Introducing the ‘Sirt Food Diet’, which consists of the best foods from the diets of the healthiest and longest living populations on the planet. Devised by nutritional experts Aidan Goggins and Glen Matten, this way of eating has been carefully devised to ‘revolutionise the diet industry’ and has been hailed as a ‘ground breaking’ plan – which can be found in their new book ‘The Sirt Food Diet’.
So like me, the first thing you’re probably wondering is ‘What the hell is a Sirt food?’
Answer: Sirt foods are a group of everyday plant foods, known as sirtuin activators, which switch on the so-called ‘skinny gene’ pathways in the body. These pathways are more commonly activated by the much dreaded fasting method (meh, who needs it?) and exercise – which as we all know helps to boost metabolism and increase muscle mass. In short, this diet suggests that if you fill your plate with Sirt foods, you will become a lean, mean fat burning machine – but also improve your health for the long run. Sounds too good to be true, right?

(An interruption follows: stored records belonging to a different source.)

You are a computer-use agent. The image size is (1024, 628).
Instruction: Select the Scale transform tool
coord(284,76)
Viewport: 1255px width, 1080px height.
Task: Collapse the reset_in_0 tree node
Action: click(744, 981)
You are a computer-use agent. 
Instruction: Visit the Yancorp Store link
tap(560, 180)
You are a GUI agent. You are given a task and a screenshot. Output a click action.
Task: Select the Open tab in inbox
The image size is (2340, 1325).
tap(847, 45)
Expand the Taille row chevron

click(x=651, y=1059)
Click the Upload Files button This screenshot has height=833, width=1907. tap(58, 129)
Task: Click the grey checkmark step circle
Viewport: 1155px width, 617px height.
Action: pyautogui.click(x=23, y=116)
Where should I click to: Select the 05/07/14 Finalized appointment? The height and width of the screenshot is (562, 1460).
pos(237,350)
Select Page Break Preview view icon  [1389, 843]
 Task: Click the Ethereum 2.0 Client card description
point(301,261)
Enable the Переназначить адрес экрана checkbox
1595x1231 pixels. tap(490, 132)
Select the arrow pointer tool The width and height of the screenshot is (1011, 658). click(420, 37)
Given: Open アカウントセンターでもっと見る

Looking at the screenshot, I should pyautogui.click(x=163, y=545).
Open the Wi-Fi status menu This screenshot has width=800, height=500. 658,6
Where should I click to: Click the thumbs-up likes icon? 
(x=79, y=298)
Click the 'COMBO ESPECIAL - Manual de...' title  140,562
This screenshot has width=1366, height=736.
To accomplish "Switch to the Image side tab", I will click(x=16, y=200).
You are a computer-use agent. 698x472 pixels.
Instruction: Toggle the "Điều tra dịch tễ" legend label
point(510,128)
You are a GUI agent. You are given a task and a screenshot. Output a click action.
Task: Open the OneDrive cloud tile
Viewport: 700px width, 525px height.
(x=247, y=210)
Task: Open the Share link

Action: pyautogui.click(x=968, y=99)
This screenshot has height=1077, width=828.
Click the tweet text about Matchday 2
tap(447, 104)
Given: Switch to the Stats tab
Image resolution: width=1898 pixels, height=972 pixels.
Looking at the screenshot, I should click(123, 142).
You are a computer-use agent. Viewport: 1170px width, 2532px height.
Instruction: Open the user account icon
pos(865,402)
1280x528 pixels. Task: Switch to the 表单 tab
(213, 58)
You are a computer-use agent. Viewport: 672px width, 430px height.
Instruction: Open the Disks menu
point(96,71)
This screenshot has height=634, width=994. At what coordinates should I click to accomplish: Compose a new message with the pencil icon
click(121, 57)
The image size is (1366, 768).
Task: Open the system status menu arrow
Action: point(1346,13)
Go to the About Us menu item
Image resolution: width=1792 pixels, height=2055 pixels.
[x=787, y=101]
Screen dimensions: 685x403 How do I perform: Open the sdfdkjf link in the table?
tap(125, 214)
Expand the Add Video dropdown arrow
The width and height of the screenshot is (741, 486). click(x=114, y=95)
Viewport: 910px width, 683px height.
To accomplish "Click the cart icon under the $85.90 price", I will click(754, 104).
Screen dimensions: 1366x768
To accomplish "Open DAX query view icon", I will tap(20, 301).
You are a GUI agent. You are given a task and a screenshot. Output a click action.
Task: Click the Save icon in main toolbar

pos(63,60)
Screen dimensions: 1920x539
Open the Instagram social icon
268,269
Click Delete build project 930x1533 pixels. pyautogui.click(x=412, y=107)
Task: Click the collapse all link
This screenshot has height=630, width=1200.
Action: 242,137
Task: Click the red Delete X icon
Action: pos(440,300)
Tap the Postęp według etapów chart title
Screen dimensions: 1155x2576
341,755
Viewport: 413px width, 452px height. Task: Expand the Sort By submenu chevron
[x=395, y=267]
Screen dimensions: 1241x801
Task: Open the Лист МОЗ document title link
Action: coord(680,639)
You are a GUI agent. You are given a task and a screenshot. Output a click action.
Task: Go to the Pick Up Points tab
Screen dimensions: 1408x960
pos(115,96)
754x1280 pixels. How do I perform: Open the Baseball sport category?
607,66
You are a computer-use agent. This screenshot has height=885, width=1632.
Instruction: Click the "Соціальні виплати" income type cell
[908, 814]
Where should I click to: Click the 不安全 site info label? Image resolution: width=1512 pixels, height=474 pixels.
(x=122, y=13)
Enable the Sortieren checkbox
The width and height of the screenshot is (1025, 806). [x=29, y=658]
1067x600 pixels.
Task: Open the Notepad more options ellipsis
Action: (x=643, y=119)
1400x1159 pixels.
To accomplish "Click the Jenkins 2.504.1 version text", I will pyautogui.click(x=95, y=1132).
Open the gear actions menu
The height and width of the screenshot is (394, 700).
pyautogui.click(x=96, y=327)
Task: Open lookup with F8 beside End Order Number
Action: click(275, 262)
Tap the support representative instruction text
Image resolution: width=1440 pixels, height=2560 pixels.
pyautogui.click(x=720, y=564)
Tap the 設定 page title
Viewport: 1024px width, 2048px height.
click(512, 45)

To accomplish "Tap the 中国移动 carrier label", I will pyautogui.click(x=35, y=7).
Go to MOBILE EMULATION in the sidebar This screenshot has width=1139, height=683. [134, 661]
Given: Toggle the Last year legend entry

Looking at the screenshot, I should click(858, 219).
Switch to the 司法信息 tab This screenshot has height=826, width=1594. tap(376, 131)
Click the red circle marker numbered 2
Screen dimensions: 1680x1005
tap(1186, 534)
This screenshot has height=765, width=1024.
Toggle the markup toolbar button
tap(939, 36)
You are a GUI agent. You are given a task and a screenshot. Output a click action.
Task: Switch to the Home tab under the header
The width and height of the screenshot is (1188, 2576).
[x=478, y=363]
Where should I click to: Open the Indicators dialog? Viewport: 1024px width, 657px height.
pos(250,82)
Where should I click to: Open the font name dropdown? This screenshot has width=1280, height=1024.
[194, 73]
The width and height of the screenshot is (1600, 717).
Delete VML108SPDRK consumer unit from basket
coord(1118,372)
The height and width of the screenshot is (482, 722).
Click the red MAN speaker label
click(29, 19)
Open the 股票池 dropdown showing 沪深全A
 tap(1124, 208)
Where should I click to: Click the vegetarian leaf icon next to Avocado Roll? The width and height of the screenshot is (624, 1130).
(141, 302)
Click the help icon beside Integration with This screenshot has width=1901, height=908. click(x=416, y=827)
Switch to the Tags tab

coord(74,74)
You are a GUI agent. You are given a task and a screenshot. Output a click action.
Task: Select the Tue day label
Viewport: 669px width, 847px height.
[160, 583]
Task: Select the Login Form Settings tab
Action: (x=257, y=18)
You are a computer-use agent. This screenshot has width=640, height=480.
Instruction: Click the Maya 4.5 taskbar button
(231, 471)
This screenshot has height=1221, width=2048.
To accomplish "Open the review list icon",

In fact – when experiments were carried out on regular people like you and I, the results were said to be ‘astounding’. An average of 7 pounds were lost in 7 days – and the well being of those who tried dramatically improved, too. Their energy levels raised considerable amounts, their muscles were poppin’ out that little bit more and the best part is that they never felt that longing to indulge on a quick fix pastry come mid morning. In fact, they woke up each day with a new sense of vitality that they perhaps lacked before – and were more than pleased that the food itself contained easily accessible ingredients that you can get from the supermarket. Yup – no fancy superfoods are involved in these recipes: Just real, natural and pure foods that delight the taste buds as much as they nourish the body.
That’s why I’m delighted to be sharing a series of the Sirt Food recipes with you, my lovely readers, over the coming weeks! The first up is this mouth watering Miso Baked Cod, served on a Super King bed of stir fried greens and sesame to ensure you’re fueling your body with a wide array of vitamins and minerals guaranteed to give you a full body boost.
I’m thinking that this is perfect for an easy mid week dinner thanks to the minimal prep time – but try making double portions for leftovers. Can you imagine whipping out that tup-a-ware out at work the next day? Way to make your colleagues green with envy as they munch on their boring old sarnies from the local M&S…
- 20g miso
- 1 tbsp mirin
- 1 tbsp extra virgin olive oil
- 200g skinless cod fillet
- 20g red onion, sliced
- 40g celery, sliced
- 1 garlic clove, finely chopped
- 1 bird’s eye chilli, finely chopped
- 1 tsp finely chopped fresh ginger
- 60g green beans
- 50g kale, roughly chopped
- 1 tsp sesame seeds
- 5g parsley, roughly chopped
- 1 tbsp tamari
- 30g buckwheat
- 1 tsp ground turmeric
- Mix the miso, mirin and 1 teaspoon of the oil. Rub all over the cod and leave to marinate for 30 minutes. Heat the oven to 220ºC/gas 7.
- Bake the cod for 10 minutes.
- Meanwhile, heat a large frying pan or wok with the remaining oil. Add the onion and stir-fry for a few minutes, then add the celery, garlic, chilli, ginger, green beans and kale. Toss and fry until the kale is tender and cooked through. You may need to add a little water to the pan to aid the cooking process.
- Cook the buckwheat according to the packet instructions with the turmeric for 3 minutes.
- Add the sesame seeds, parsley and tamari to the stir-fry and serve with the greens and fish.